La Regione Calabria ha istituto
una cabina di regia per il monitoraggio e la gestione di
eventuali casi di Hantavirus. Nel decreto firmato dal dirigente
generale del dipartimento Salute si legge che il rischio per la
popolazione europea al momento è ritenuto molto basso, tuttavia
“l’evoluzione del focolaio e le continue informazioni che
pervengono riguardo ai casi e ai contatti, determinano la
necessità di un monitoraggio continuo anche a livello
regionale”.
Secondo quanto stabilito la cabina di regia avrà la funzione
di “coordinamento delle attività di prevenzione, sorveglianza e
gestione dei casi, nonché di indirizzo agli enti del servizio
sanitario regionale, mediante l’adozione di indicazioni
operative uniformi di tutela della salute pubblica”. Le autorità
sanitarie locali non escludono la possibilità di “dover gestire
casi o contatti, sebbene siano stati segnalati in Italia solo
pochi casi sporadici di infezione da Hantavirus, correlati a
esposizione avvenuta all’estero o in aree transfrontaliere”.

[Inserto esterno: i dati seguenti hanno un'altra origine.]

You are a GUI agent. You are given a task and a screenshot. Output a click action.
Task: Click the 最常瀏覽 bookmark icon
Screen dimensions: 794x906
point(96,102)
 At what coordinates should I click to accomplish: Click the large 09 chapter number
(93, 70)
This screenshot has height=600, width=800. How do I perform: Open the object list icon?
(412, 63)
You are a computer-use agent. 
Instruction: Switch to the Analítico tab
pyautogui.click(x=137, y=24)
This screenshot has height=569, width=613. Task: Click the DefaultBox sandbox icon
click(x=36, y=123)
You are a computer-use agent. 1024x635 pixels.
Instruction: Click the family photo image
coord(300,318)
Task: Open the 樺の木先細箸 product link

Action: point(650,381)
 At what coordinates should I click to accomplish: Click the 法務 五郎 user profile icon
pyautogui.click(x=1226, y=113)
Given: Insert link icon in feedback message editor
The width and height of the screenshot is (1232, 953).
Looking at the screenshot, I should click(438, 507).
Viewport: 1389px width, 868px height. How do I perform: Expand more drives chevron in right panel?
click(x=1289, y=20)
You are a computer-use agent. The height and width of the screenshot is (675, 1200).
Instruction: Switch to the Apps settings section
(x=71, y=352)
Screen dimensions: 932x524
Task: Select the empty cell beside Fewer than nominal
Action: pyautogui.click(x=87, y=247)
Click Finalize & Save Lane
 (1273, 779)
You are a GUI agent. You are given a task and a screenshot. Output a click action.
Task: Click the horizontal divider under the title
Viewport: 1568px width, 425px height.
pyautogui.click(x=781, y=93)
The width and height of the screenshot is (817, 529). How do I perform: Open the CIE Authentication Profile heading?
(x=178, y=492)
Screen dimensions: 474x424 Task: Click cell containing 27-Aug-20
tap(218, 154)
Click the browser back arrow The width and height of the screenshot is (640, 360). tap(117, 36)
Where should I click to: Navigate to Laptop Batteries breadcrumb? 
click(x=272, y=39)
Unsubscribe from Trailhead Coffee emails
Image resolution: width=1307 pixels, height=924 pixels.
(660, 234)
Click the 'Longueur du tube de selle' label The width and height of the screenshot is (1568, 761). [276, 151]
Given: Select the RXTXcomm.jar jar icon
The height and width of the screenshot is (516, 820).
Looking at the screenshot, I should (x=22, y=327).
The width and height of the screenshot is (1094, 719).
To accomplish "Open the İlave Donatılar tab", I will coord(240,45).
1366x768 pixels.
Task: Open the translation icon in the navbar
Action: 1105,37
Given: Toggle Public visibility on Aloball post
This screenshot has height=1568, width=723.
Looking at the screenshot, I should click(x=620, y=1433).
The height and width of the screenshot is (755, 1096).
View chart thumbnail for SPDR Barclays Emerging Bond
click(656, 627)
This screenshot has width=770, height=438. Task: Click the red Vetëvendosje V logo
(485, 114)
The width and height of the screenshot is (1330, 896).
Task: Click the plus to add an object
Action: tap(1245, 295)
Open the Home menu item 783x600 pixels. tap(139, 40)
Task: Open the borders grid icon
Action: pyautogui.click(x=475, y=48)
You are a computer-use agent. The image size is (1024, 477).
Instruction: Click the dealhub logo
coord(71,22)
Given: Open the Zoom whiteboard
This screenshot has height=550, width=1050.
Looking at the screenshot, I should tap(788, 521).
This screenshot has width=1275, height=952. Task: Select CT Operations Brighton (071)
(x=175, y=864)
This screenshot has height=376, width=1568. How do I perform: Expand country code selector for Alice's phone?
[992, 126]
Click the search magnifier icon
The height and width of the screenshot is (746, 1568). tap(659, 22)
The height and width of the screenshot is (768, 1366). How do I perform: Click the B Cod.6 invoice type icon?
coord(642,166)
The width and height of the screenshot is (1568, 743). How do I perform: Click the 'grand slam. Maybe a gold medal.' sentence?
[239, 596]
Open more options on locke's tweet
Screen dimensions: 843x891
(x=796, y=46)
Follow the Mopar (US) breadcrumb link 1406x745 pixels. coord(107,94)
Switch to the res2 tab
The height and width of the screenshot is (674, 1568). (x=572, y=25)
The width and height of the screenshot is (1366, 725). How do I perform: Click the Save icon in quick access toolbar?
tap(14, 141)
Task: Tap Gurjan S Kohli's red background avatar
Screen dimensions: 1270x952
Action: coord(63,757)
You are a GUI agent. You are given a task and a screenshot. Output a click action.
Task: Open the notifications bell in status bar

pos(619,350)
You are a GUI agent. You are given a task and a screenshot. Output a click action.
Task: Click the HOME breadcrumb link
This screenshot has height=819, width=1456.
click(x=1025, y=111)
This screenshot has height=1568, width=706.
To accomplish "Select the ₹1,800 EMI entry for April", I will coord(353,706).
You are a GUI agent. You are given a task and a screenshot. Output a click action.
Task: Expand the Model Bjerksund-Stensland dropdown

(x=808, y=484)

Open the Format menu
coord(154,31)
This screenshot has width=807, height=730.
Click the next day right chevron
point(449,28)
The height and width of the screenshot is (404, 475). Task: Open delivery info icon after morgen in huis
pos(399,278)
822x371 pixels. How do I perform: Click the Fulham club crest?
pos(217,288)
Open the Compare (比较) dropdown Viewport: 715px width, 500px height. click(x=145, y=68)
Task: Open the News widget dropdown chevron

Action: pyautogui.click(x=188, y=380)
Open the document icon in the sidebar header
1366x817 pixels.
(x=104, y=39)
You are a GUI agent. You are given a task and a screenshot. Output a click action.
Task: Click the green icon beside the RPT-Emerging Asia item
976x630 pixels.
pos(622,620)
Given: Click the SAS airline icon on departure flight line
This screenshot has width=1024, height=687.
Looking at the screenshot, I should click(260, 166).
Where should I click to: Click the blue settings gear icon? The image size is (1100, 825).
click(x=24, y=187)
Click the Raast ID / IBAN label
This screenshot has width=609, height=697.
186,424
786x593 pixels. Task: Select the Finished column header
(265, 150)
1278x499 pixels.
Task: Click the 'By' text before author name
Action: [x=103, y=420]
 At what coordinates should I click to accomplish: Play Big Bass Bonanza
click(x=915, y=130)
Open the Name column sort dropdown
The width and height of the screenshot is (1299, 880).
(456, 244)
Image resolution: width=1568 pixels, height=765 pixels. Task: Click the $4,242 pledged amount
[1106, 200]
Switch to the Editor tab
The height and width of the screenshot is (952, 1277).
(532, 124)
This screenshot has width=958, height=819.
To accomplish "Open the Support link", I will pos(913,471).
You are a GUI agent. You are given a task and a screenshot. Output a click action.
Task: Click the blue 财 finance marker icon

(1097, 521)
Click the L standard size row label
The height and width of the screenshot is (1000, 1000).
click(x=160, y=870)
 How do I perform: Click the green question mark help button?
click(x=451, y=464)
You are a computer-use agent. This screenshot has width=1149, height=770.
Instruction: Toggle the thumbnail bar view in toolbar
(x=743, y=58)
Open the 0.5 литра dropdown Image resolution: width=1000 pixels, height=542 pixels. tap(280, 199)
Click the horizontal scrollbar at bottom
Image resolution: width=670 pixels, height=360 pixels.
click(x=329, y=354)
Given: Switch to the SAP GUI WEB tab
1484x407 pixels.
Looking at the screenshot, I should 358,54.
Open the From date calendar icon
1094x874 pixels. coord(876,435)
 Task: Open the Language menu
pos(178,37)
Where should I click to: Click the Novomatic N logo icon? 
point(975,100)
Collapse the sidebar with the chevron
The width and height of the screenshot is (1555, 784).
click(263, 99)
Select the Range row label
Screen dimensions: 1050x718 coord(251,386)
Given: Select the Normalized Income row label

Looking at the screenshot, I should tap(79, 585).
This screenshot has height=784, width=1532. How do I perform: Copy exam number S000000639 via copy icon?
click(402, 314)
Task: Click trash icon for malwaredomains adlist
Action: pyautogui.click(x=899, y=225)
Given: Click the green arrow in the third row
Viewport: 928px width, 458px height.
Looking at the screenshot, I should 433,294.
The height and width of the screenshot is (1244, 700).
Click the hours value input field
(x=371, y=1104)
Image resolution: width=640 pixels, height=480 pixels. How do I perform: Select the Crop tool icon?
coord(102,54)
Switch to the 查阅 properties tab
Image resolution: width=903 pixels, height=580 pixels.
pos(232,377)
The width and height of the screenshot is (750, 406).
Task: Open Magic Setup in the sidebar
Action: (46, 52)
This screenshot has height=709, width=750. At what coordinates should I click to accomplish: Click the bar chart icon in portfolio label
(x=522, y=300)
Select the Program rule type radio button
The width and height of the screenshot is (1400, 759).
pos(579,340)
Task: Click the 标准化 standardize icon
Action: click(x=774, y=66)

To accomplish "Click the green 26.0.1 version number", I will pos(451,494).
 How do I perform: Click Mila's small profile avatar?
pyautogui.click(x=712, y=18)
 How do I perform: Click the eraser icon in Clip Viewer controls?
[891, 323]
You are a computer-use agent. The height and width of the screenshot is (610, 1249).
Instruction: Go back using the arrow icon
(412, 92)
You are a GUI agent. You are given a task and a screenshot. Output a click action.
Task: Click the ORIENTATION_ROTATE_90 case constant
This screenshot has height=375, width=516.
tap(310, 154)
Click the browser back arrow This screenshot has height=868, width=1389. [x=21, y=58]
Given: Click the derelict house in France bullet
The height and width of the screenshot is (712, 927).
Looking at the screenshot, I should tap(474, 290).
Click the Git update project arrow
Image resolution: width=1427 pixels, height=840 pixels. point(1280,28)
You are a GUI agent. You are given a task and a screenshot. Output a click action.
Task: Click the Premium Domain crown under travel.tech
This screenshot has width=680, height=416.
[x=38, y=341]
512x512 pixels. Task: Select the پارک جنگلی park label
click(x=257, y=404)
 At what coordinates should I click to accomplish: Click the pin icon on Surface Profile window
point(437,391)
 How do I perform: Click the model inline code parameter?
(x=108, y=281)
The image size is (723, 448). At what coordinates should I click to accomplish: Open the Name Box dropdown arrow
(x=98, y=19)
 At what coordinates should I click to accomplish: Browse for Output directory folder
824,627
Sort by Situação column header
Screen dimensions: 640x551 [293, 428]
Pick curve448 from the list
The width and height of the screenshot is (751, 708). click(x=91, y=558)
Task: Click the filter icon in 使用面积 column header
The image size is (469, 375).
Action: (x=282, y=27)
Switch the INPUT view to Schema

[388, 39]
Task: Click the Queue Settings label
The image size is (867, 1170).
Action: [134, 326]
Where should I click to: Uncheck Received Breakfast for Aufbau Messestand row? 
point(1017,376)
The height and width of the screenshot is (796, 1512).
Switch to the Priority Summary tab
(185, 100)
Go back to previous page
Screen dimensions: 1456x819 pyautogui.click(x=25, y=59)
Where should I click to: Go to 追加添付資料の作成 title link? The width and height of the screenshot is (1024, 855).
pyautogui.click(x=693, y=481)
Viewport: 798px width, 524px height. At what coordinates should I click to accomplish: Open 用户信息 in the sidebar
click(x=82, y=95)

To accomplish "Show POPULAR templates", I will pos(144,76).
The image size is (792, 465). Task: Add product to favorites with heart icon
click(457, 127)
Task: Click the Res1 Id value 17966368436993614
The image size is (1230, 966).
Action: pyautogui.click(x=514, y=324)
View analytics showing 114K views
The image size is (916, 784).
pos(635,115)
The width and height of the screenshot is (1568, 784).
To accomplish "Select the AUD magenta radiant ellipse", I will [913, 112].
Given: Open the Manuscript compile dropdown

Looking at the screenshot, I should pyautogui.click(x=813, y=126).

La cabina di regia dovrà operare in supporto del dipartimento
Salute e Servizi Sanitari della Regione Calabria e sotto il
coordinamento del dirigente generale, Ernesto Esposito. È
composta dai direttori sanitari delle aziende sanitarie e
ospedaliere, dai direttori dei dipartimenti di prevenzione delle
aziende sanitarie, dal direttore della struttura di
microbiologia e virologia dell’azienda ospedaliera universitaria
Dulbecco di Catanzaro, dal direttore della scuola di
specializzazione in igiene e medicina preventiva dell’Umg di
Catanzaro e dal direttore della scuola di specializzazione in
malattie infettive e tropicali dell’Umg di Catanzaro.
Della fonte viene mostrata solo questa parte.